__Instructions to follow__.
Produce an exact copy of the data below.

__Records for the task__.

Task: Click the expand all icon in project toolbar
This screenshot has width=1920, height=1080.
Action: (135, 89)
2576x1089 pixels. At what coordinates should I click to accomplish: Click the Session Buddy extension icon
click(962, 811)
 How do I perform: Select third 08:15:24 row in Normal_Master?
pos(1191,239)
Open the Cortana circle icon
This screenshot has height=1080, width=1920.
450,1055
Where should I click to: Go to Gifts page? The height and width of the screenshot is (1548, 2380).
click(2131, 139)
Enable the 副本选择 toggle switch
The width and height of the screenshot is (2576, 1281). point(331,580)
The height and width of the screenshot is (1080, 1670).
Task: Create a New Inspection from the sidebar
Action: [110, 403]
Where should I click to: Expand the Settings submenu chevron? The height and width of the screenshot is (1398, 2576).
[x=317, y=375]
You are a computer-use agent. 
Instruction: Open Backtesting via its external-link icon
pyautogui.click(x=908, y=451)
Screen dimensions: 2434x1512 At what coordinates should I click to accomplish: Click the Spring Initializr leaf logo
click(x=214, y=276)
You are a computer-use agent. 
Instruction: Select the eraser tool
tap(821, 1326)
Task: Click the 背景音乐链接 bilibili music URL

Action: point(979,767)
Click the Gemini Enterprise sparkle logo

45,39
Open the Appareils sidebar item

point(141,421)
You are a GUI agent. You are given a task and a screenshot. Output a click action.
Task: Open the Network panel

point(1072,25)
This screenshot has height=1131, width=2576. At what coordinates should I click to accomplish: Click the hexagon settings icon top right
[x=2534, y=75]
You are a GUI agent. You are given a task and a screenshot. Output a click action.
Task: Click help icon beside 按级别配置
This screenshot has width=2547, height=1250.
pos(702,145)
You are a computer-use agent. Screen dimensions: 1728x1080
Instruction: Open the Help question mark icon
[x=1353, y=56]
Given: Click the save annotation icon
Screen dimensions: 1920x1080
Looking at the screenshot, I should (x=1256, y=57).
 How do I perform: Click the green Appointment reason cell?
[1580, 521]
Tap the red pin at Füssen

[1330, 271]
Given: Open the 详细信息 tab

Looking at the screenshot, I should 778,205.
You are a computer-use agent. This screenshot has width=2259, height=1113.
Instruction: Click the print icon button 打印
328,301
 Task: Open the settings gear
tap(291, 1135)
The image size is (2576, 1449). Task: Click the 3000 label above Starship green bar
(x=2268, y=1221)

__Solution for this exercise__.
Task: Click the expand all icon in project toolbar
This screenshot has width=1920, height=1080.
Action: (135, 89)
2576x1089 pixels. At what coordinates should I click to accomplish: Click the Session Buddy extension icon
click(962, 811)
 How do I perform: Select third 08:15:24 row in Normal_Master?
pos(1191,239)
Open the Cortana circle icon
This screenshot has height=1080, width=1920.
450,1055
Where should I click to: Go to Gifts page? The height and width of the screenshot is (1548, 2380).
click(2131, 139)
Enable the 副本选择 toggle switch
The width and height of the screenshot is (2576, 1281). point(331,580)
The height and width of the screenshot is (1080, 1670).
Task: Create a New Inspection from the sidebar
Action: [110, 403]
Where should I click to: Expand the Settings submenu chevron? The height and width of the screenshot is (1398, 2576).
[x=317, y=375]
You are a computer-use agent. 
Instruction: Open Backtesting via its external-link icon
pyautogui.click(x=908, y=451)
Screen dimensions: 2434x1512 At what coordinates should I click to accomplish: Click the Spring Initializr leaf logo
click(x=214, y=276)
You are a computer-use agent. 
Instruction: Select the eraser tool
tap(821, 1326)
Task: Click the 背景音乐链接 bilibili music URL

Action: point(979,767)
Click the Gemini Enterprise sparkle logo

45,39
Open the Appareils sidebar item

point(141,421)
You are a GUI agent. You are given a task and a screenshot. Output a click action.
Task: Open the Network panel

point(1072,25)
This screenshot has height=1131, width=2576. At what coordinates should I click to accomplish: Click the hexagon settings icon top right
[x=2534, y=75]
You are a GUI agent. You are given a task and a screenshot. Output a click action.
Task: Click help icon beside 按级别配置
This screenshot has width=2547, height=1250.
pos(702,145)
You are a computer-use agent. Screen dimensions: 1728x1080
Instruction: Open the Help question mark icon
[x=1353, y=56]
Given: Click the save annotation icon
Screen dimensions: 1920x1080
Looking at the screenshot, I should (x=1256, y=57).
 How do I perform: Click the green Appointment reason cell?
[1580, 521]
Tap the red pin at Füssen

[1330, 271]
Given: Open the 详细信息 tab

Looking at the screenshot, I should 778,205.
You are a computer-use agent. This screenshot has width=2259, height=1113.
Instruction: Click the print icon button 打印
328,301
 Task: Open the settings gear
tap(291, 1135)
The image size is (2576, 1449). Task: Click the 3000 label above Starship green bar
(x=2268, y=1221)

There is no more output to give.